---------- RECORDED INFORMATION ----------
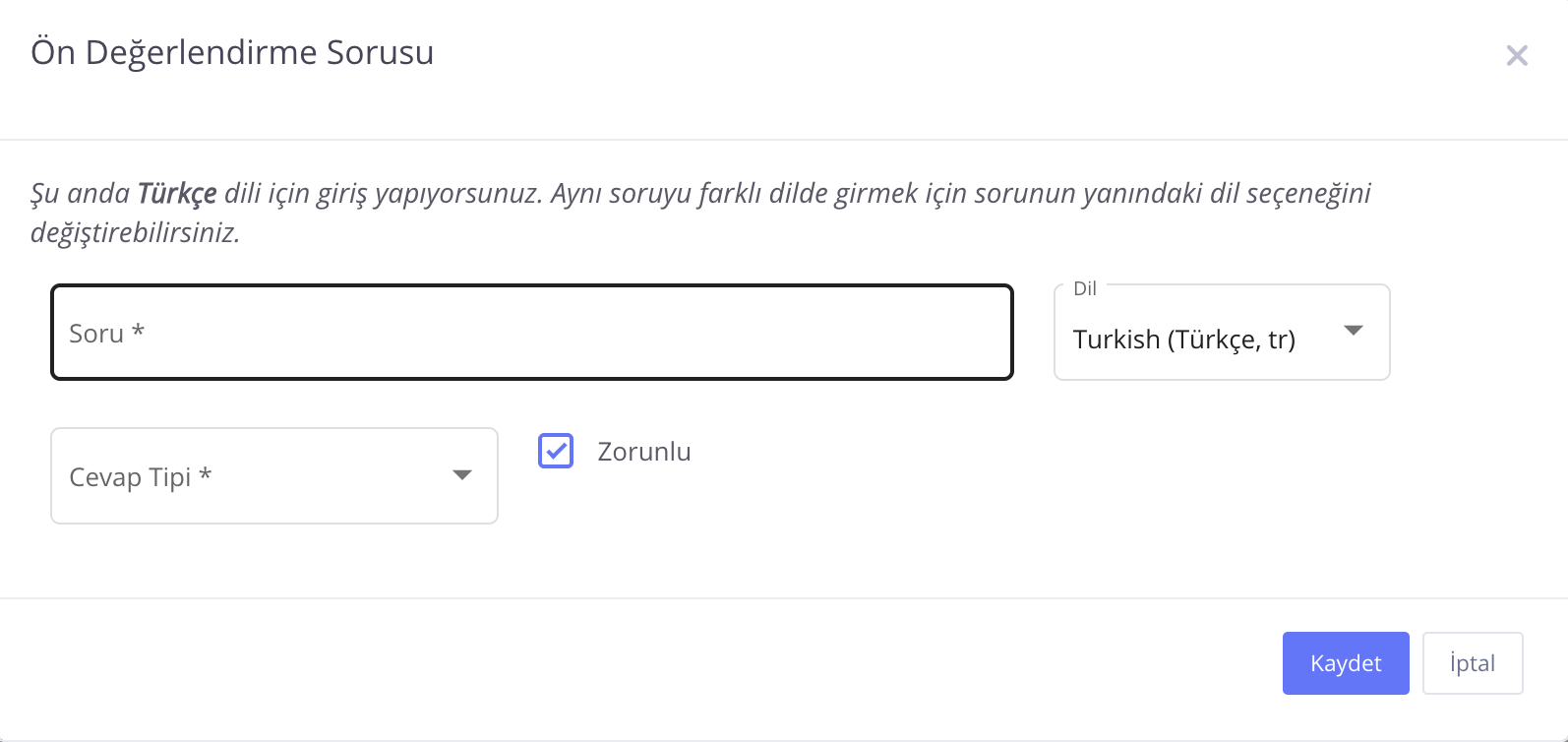Click the Cevap Tipi * placeholder text
Viewport: 1568px width, 742px height.
tap(140, 477)
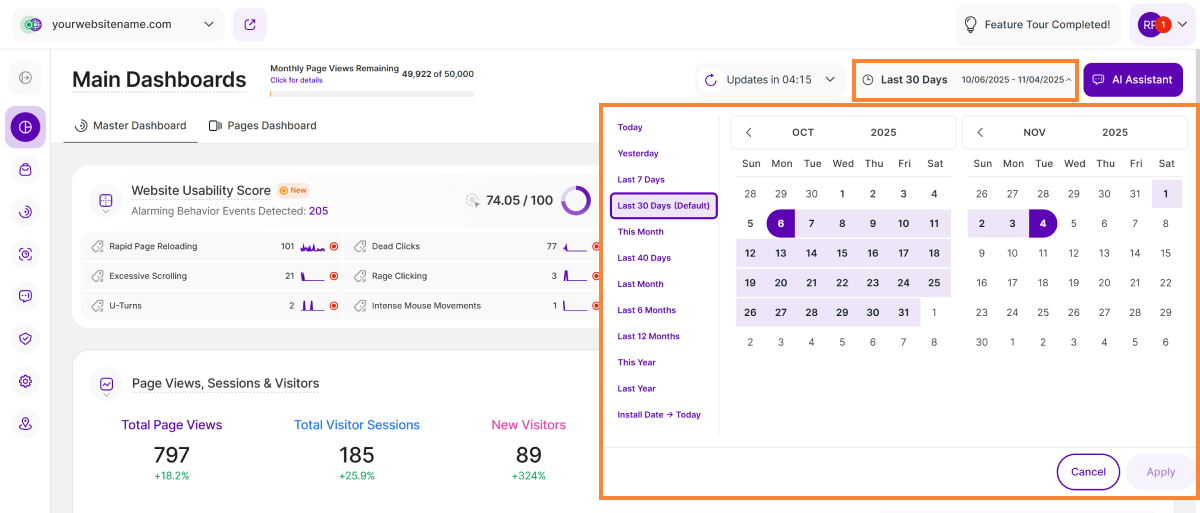The height and width of the screenshot is (513, 1200).
Task: Toggle the Rapid Page Reloading record indicator
Action: coord(334,246)
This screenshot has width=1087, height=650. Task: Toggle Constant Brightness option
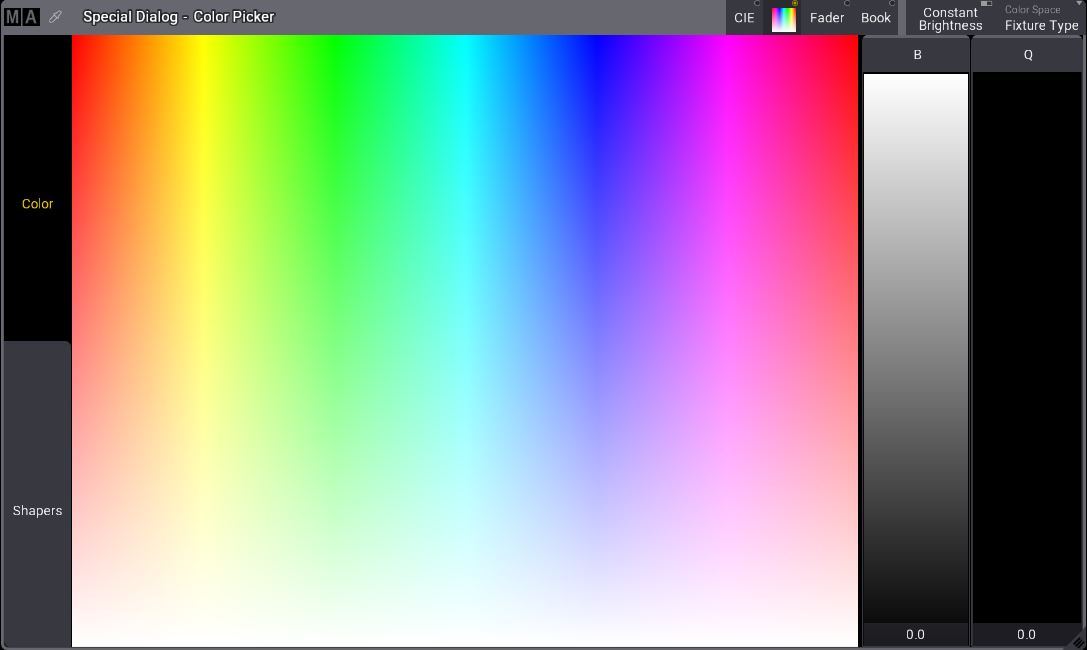(950, 18)
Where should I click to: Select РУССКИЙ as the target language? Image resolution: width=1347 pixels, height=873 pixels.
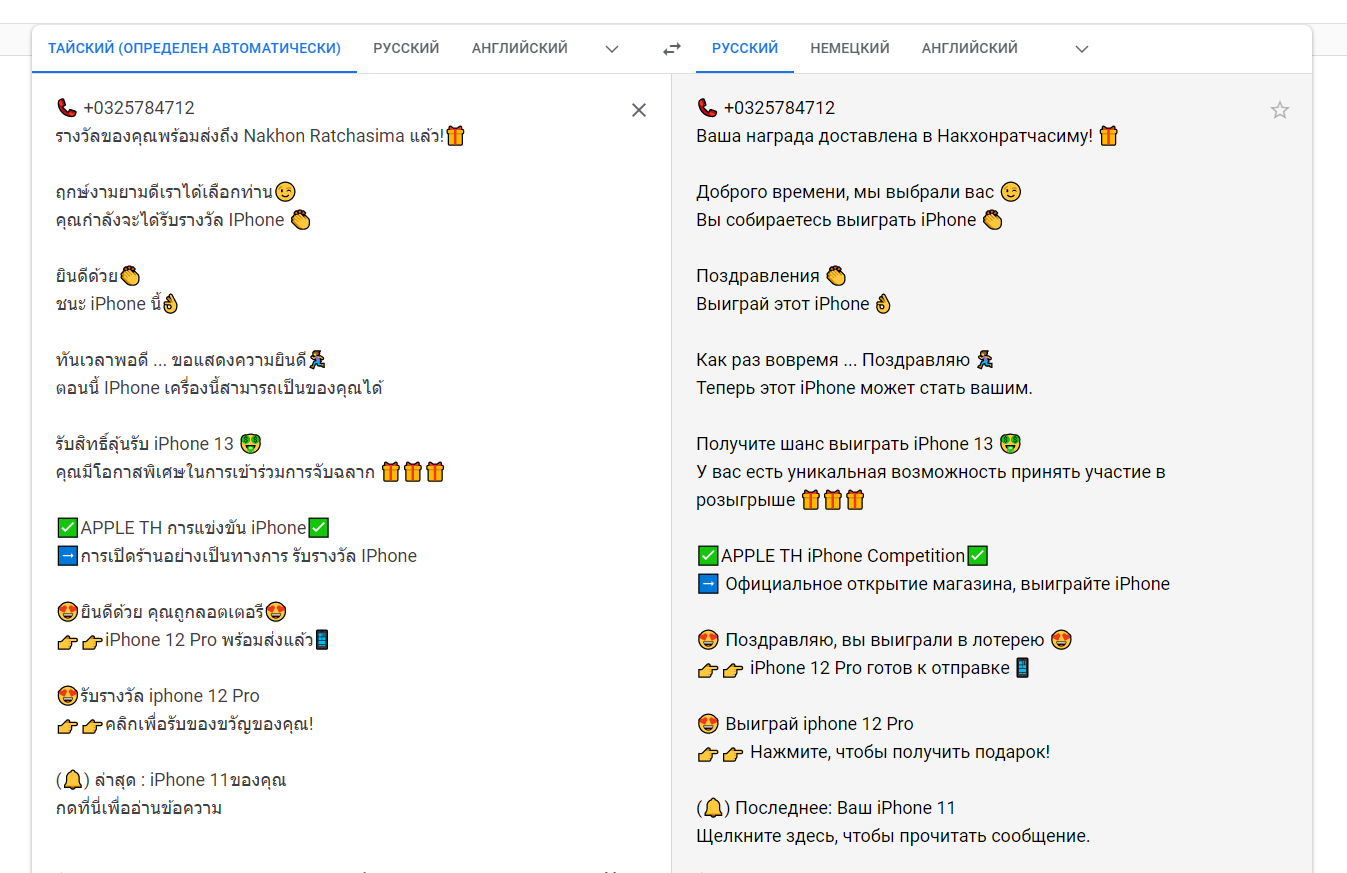[x=745, y=48]
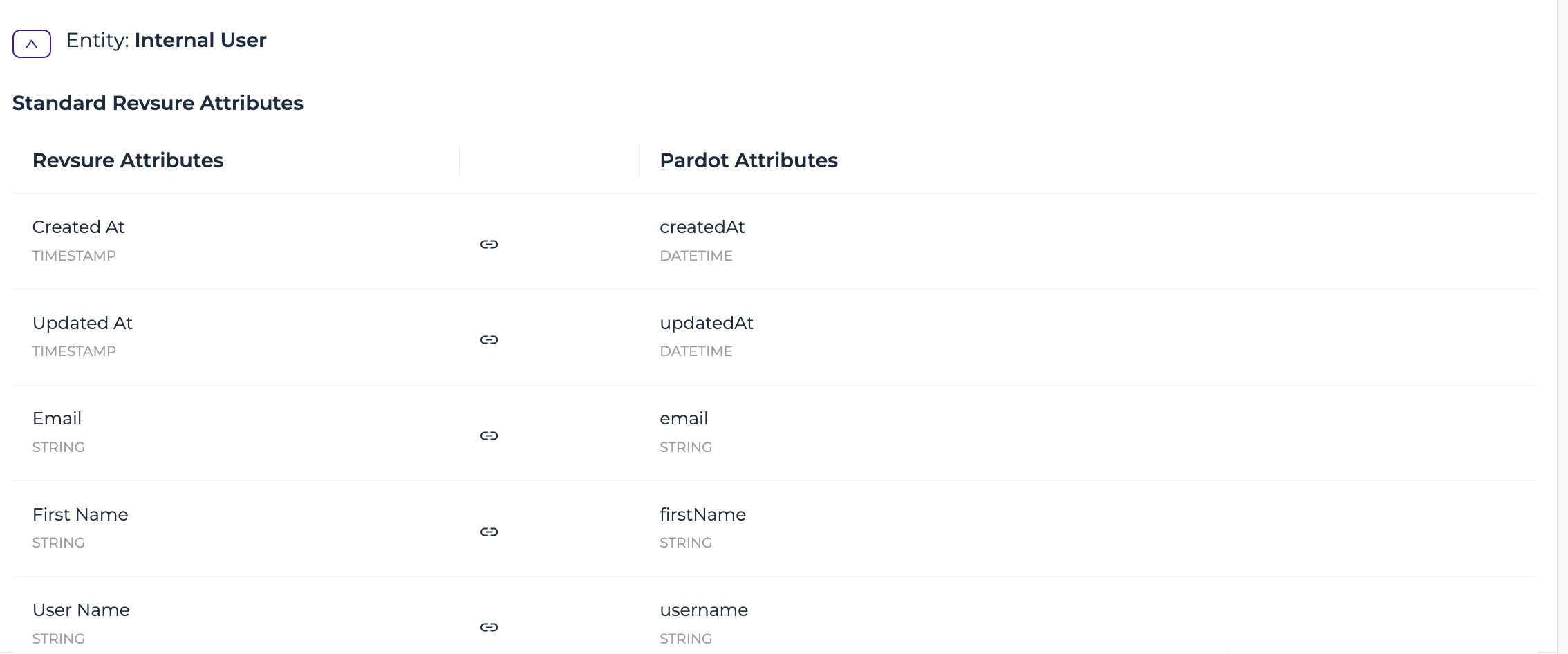
Task: Click the username Pardot attribute
Action: coord(704,610)
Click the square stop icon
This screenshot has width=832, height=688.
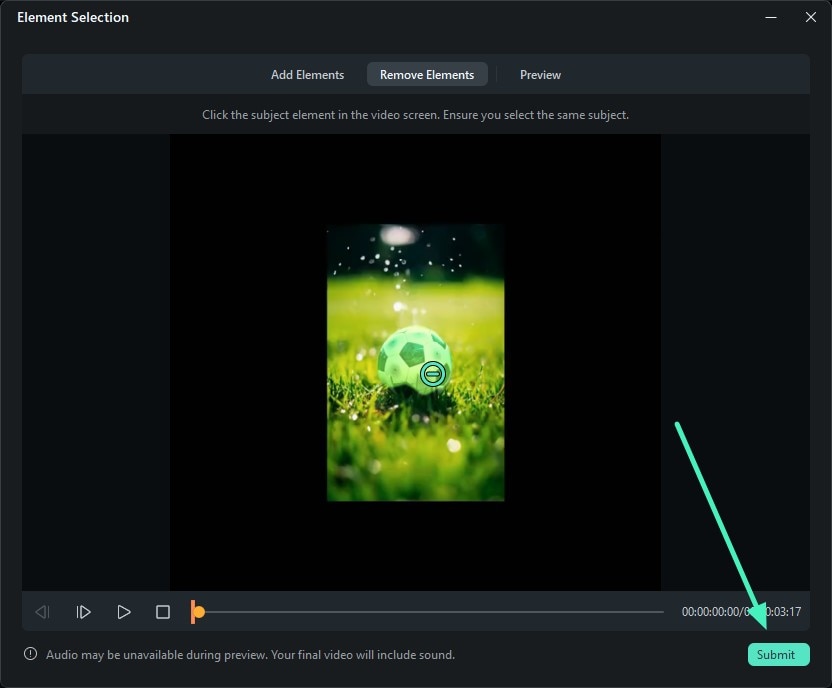pos(162,611)
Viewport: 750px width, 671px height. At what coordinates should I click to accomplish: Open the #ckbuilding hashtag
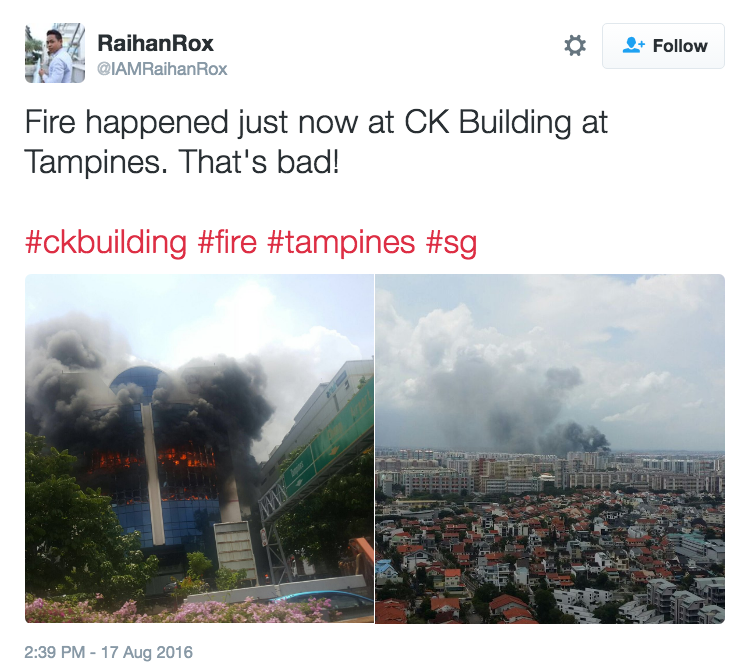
----------
# [TASK]
From the line containing "This screenshot has width=832, height=688." down to the final line of the records above, restate every line word for word, add nothing, and skip the pictures.

# [WRITTEN SOLUTION]
This screenshot has width=832, height=688.
pos(162,611)
Viewport: 750px width, 671px height. At what coordinates should I click to accomplish: Open the #ckbuilding hashtag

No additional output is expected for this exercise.